*** SELECTED PASSAGE ***

Decoding disparities: evaluating automatic speech recognition system performance in transcribing Black and White patient verbal communication with nurses in home healthcare

Maryam Zolnoori; Sasha Vergez; Zidu Xu; Elyas Esmaeili; Ali Zolnour; Krystal Anne Briggs; Jihye Kim Scroggins; Seyed Farid Hosseini Ebrahimabad; James M Noble; Maxim Topaz; Suzanne Bakken; Kathryn H Bowles; Ian Spens; Nicole Onorato; Sridevi Sridharan; Margaret V McDonald

doi:10.1093/jamiaopen/ooae130

Decoding disparities: evaluating automatic speech recognition system performance in transcribing Black and White patient verbal communication with nurses in home healthcare

JAMIA Open. 2024 Dec 10;7(4):ooae130. doi: 10.1093/jamiaopen/ooae130. eCollection 2024 Dec.

*** End of SELECTED PASSAGE ***

WHAT YOU WILL DO -
1 – In the article citation, rewrite the part that opens with the words containing "Maryam Zolnoori; Sasha" and closes with "eCollection 2024 Dec.", substituting "home health care" for "home healthcare".
2 – Pick up the article citation right after its last line and keep it going.

*** INFORMATION SHOWN ***

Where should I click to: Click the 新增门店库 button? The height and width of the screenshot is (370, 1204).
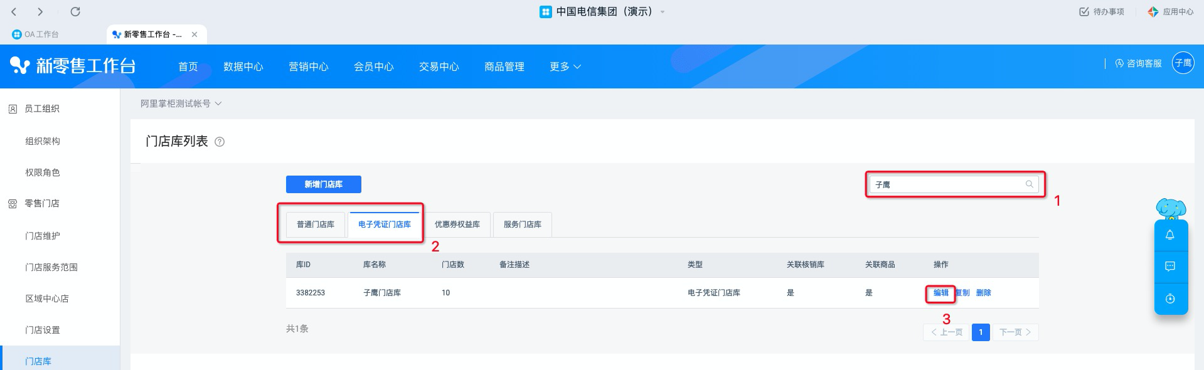point(324,184)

*** End of INFORMATION SHOWN ***

ANSWERS BELOW -
1 –
Maryam Zolnoori; Sasha Vergez; Zidu Xu; Elyas Esmaeili; Ali Zolnour; Krystal Anne Briggs; Jihye Kim Scroggins; Seyed Farid Hosseini Ebrahimabad; James M Noble; Maxim Topaz; Suzanne Bakken; Kathryn H Bowles; Ian Spens; Nicole Onorato; Sridevi Sridharan; Margaret V McDonald

doi:10.1093/jamiaopen/ooae130

Decoding disparities: evaluating automatic speech recognition system performance in transcribing Black and White patient verbal communication with nurses in home health care

JAMIA Open. 2024 Dec 10;7(4):ooae130. doi: 10.1093/jamiaopen/ooae130. eCollection 2024 Dec.

2 –
Authors

Maryam Zolnoori^{1

2

3}, Sasha Vergez³, Zidu Xu², Elyas Esmaeili¹, Ali Zolnour¹, Krystal Anne Briggs⁴, Jihye Kim Scroggins², Seyed Farid Hosseini Ebrahimabad⁵, James M Noble^{1

6}, Maxim Topaz^{1

2

3

7}, Suzanne Bakken^{2

7

8}, Kathryn H Bowles^{3

9}, Ian Spens³, Nicole Onorato³, Sridevi Sridharan³, Margaret V McDonald³

Affiliations

¹ Columbia University Irving Medical Center, New York, NY 10032, United States.
² School of Nursing, Columbia University, New York, NY 10032, United States.
³ Center for Home Care Policy & Research, VNS Health, New York, NY 10017, United States.
⁴ Department of Computer Science, Columbia University, New York, NY 10027, United States.
⁵ Department of Automatic Control and Computer Science, Politehnica University of Bucharest, Bucharest RO-060042, Romania.
⁶ Department of Neurology, Taub Institute for Research on Alzheimer's Disease and the Aging Brain, GH Sergievsky Center, Columbia University, New York, NY 10032, United States.
⁷ Data Science Institute, Columbia University, New York, NY 10027, United States.
⁸ Department of Biomedical Informatics, Columbia University, New York, NY 10032, United States.
⁹ University of Pennsylvania School of Nursing, Philadelphia, PA 19104, United States.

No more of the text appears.